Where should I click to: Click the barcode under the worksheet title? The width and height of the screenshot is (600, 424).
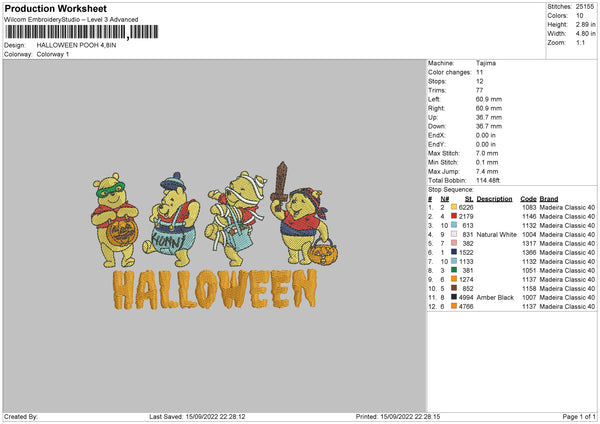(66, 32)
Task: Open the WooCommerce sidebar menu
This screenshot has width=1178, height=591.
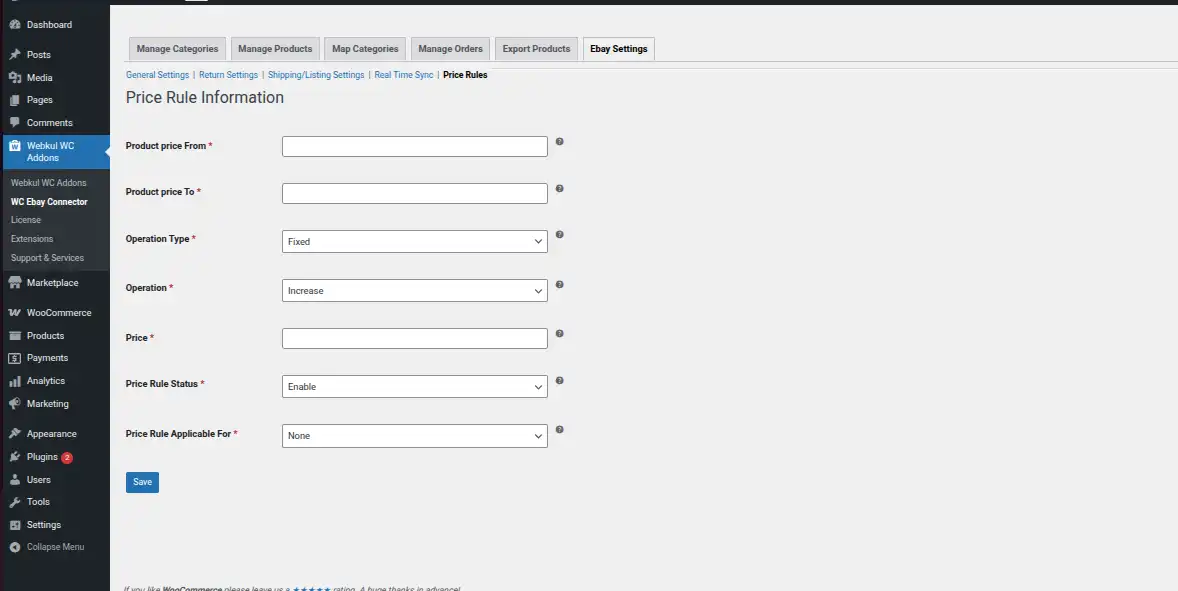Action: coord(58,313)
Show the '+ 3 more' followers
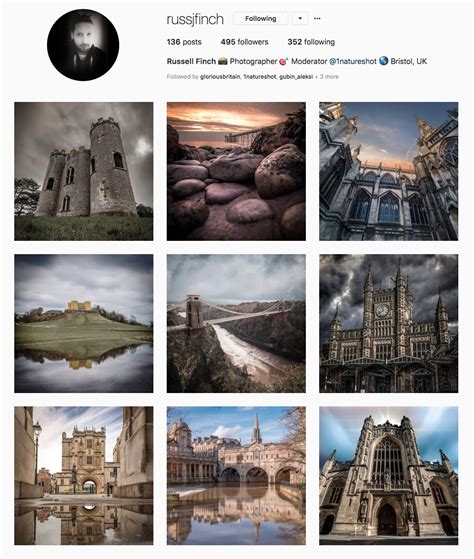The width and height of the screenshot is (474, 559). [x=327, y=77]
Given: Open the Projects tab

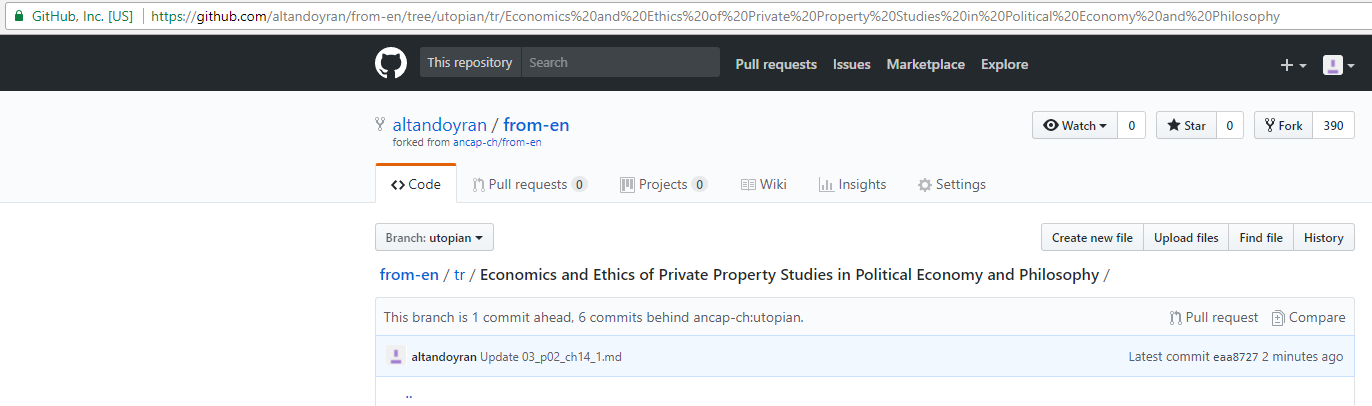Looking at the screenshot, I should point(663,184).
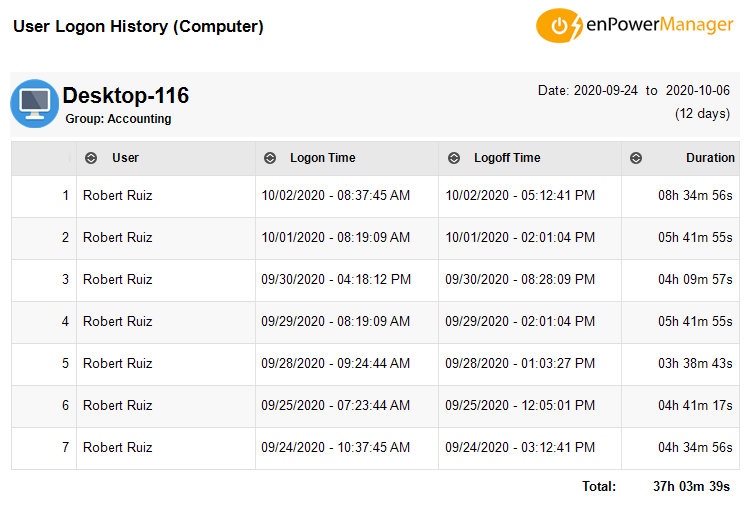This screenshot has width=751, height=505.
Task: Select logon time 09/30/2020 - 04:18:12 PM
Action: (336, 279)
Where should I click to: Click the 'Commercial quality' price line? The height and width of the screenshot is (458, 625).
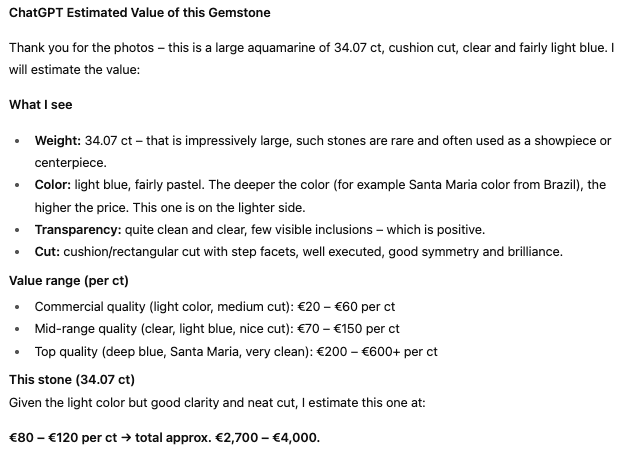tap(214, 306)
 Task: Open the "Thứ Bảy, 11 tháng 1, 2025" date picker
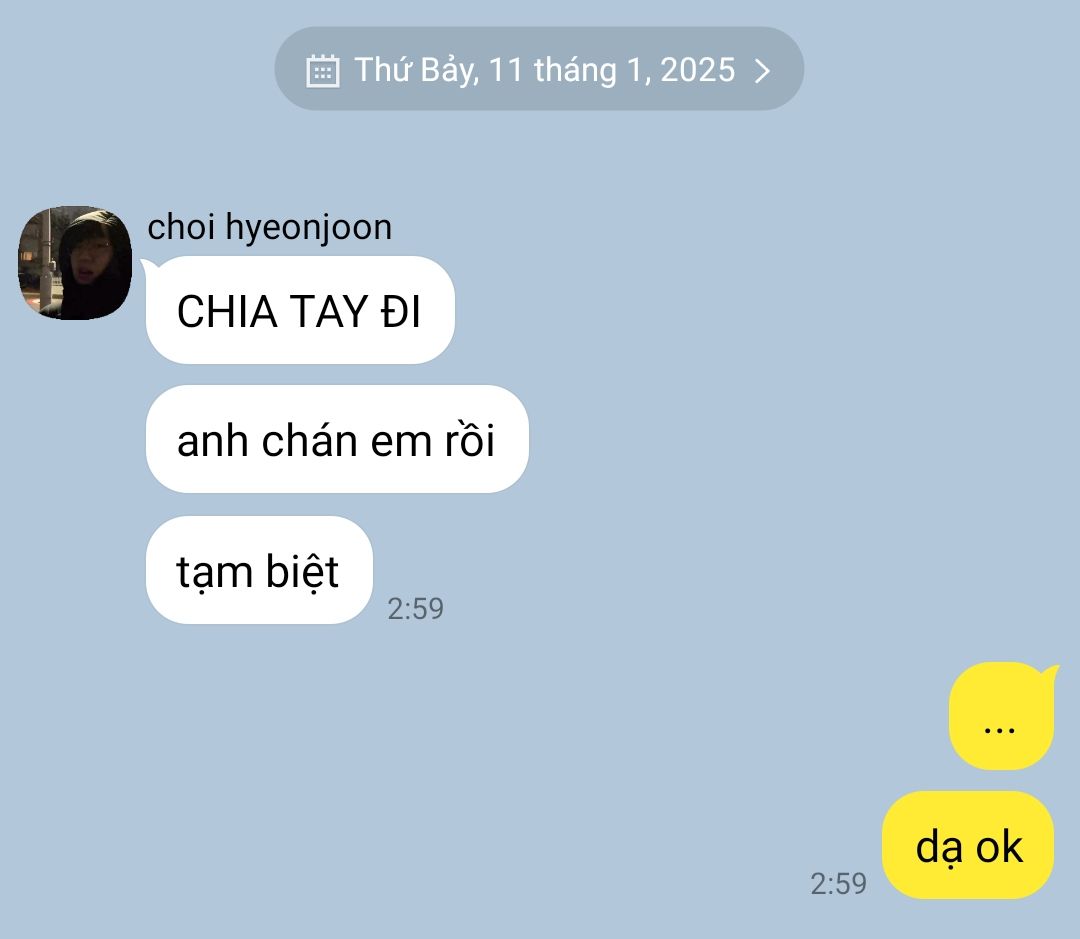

● ● ● ● ●

Print all of the entries word for word. Skip any images they contain.

Where should I click to: Click the barcode under the worksheet title? The width and height of the screenshot is (600, 424).
(66, 32)
Task: Open the WooCommerce sidebar menu
This screenshot has width=1178, height=591.
Action: coord(58,313)
Show the '+ 3 more' followers
The width and height of the screenshot is (474, 559). [x=327, y=77]
Given: Open the Projects tab

Looking at the screenshot, I should point(663,184).
This screenshot has width=751, height=505.
Task: Select logon time 09/30/2020 - 04:18:12 PM
Action: (336, 279)
Where should I click to: Click the 'Commercial quality' price line? The height and width of the screenshot is (458, 625).
tap(214, 306)
 Task: Open the "Thứ Bảy, 11 tháng 1, 2025" date picker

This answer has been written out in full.